For brevity, I'm going to omit the investigation I did into whether the le_renew_certs.sh script was the source of the issue. You'll have to take me at my word that it wasn't. Also, the strange error message from cron suggests the issue is somehow related to cron's interaction with the mail software.

man cron? No help.

Googling? No help. Wasn't even sure how to begin searching.

Clues in /var/log/maillog? Nope.

What's left? How about ktrace(1)?

ktrace enables kernel trace logging for the specified processes. [...] The kernel operations traced are system calls, namei translations, signal processing and I/O. --ktrace(1) man page

Perfect. The equivalent of using a network sniffer on unix processes.

Before enabling tracing, I modified crontab(5) to start the job in the next minute instead of at its regular time.
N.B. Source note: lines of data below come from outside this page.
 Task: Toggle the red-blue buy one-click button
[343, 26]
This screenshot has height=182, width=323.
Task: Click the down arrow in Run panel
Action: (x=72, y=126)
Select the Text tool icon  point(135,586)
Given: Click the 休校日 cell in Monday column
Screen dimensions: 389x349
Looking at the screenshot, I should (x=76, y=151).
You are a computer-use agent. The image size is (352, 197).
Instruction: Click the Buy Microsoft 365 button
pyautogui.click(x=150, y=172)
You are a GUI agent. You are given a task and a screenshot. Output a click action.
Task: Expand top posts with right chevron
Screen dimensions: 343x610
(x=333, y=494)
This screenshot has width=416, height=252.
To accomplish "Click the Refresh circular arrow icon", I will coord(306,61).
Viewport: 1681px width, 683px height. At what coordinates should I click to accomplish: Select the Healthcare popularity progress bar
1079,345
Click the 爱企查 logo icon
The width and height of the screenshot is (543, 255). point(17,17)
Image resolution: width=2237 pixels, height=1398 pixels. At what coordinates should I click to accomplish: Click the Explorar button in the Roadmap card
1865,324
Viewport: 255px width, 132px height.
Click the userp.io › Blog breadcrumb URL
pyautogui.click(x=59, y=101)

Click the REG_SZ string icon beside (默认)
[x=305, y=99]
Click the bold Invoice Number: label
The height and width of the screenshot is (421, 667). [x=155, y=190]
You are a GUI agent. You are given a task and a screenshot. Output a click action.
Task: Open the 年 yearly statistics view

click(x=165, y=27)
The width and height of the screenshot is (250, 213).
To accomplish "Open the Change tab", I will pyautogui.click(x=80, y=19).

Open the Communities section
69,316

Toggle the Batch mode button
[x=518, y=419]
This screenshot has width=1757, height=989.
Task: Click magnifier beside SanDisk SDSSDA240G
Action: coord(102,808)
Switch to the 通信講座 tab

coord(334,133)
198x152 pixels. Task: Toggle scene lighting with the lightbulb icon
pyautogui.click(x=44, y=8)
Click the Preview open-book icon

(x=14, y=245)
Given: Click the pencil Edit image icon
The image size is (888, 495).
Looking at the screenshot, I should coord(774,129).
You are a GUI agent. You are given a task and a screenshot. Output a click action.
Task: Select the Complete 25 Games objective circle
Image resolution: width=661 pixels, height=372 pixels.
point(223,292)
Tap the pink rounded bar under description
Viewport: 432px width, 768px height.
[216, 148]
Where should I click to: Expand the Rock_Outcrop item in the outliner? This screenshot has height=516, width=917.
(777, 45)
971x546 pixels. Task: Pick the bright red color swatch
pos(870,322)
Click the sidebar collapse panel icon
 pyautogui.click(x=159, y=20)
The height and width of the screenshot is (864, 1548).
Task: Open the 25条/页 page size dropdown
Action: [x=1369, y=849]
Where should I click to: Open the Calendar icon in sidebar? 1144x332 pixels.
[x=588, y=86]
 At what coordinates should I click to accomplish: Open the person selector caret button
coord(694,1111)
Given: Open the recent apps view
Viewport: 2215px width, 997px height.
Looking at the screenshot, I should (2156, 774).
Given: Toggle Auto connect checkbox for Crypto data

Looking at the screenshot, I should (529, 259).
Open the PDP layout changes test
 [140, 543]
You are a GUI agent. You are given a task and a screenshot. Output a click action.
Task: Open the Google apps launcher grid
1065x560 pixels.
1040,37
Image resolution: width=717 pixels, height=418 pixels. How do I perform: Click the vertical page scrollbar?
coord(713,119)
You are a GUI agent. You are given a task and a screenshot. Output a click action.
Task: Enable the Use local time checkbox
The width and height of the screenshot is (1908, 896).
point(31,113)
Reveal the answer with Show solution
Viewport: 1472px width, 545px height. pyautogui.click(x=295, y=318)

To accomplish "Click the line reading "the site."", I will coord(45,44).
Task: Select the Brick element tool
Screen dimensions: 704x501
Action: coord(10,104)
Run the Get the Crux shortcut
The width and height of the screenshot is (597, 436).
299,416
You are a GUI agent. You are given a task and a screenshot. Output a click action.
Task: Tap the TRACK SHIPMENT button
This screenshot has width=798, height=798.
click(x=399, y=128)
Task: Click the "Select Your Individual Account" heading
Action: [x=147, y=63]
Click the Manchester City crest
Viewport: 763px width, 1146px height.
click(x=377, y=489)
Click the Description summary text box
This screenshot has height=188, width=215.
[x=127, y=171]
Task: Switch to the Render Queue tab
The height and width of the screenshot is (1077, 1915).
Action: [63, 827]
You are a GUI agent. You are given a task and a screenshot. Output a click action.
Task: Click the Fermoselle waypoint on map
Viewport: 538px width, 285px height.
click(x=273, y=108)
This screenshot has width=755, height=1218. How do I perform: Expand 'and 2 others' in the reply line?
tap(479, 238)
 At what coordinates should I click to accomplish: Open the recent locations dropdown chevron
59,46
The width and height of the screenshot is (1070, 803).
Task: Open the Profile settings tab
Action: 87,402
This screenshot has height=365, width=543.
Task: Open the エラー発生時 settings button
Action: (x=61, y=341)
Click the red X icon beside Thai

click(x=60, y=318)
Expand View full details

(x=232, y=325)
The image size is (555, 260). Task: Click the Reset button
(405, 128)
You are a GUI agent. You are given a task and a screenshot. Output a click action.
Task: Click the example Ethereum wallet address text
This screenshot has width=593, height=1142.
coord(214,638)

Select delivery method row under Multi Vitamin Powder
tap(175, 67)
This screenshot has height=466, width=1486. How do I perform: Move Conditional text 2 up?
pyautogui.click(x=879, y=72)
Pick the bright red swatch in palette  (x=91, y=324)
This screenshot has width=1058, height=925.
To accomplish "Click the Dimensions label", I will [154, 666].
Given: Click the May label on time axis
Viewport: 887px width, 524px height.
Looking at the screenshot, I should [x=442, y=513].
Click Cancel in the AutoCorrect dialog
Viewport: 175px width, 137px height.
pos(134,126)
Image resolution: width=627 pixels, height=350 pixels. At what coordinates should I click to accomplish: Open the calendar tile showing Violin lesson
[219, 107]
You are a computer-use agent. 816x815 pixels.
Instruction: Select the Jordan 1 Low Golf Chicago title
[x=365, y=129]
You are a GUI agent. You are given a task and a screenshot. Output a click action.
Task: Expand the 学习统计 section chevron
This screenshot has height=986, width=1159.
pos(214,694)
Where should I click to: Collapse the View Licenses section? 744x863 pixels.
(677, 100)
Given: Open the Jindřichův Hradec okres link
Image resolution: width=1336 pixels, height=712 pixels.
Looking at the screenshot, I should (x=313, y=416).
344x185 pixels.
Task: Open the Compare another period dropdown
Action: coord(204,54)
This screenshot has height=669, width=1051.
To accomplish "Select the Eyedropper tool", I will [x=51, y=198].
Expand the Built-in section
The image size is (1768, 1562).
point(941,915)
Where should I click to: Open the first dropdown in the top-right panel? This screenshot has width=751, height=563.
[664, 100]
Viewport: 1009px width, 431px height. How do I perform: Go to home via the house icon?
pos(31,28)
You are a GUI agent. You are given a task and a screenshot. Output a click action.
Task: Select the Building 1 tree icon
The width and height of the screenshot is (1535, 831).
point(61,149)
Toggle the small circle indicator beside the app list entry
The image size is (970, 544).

In order to trace everything related to this cron job, I would need to enable tracing not just of the cron process but also child processes (-i). The full command I used is:

ktrace -f /tmp/cron.ktrace -ip `pgrep cron`

After the cron job ran (and the error was logged to the cron log), I disabled all tracing with this command:

ktrace -C

The dump file that ktrace(1) outputs is not human-readable; kdump(1) is used to decode and display it. I used this command to view the trace file:

kdump -TRf /tmp/cron.ktrace | less -N

The /tmp/cron.ktrace file was almost 4MB in size. I knew the rough order of operations for this simple cron job, so I started wading through the trace file, keeping an eye open for any deviations from what I expected. The highlight events I saw in the file were:

  • Cron starts processing the job.
  • Cron forks /usr/sbin/sendmail (/usr/sbin/sendmail -fCronDaemon -odi -oem -oi -t); the sendmail command blocks, waiting for input.
  • In the case of OpenSMTPD, sendmail is a wrapper for smtpctl. When called as sendmail, smtpctl opens a unix socket (/var/run/smtpd.sock) which it uses to talk to the running smtpd process.
  • The cron job commands are run; certs are renewed and smtpd is restarted. Both of these commands output status messages as they run.
  • smtpd starts up, forks its child processes, and continues to initialize.
  • The cron job finishes.
  • Cron writes the output from the job to the sendmail process and closes the pipe to sendmail (which is really smtpctl).
  • smtpctl attempts to write the cron output to the unix socket as a new email and barfs with write error: Broken pipe

The root cause

What's not present in the trace file is what happens when the currently-running smtpd processes are killed. Among a bunch of other things, the /var/run/smtpd.sock file is removed. This means what's happening is:

  1. smtpctl opens /var/run/smtpd.sock and blocks, waiting on input
  2. smtpd is killed and deletes /var/run/smtpd.sock
  3. smtpd is started and creates a new /var/run/smtpd.sock
  4. smtpctl tries to write to the old /var/run/smtpd.sock
  5. 🤮

Looking through the cron(8) code, I see that it actually forks a couple of times when running a job: the grandchild runs the commands for the job, and the child process forks sendmail and writes the job's output there. The child forks sendmail (i.e., smtpctl) as soon as it reads some output from the grandchild (in other words, as soon as the job issues some output).

The result

In the end, I don't see a way to have cron email the output of a job that restarts smtpd unless, perhaps, the restart of smtpd is done silently and prior to any other output being emitted by the job.

A pattern for a cron job command which does work is this:

le_renew_certs.sh && /etc/rc.d/smtpd restart | mail -s "Restarting smtpd" joel

This directs all output from the job to the mail(1) command and sidesteps cron's handling of job output.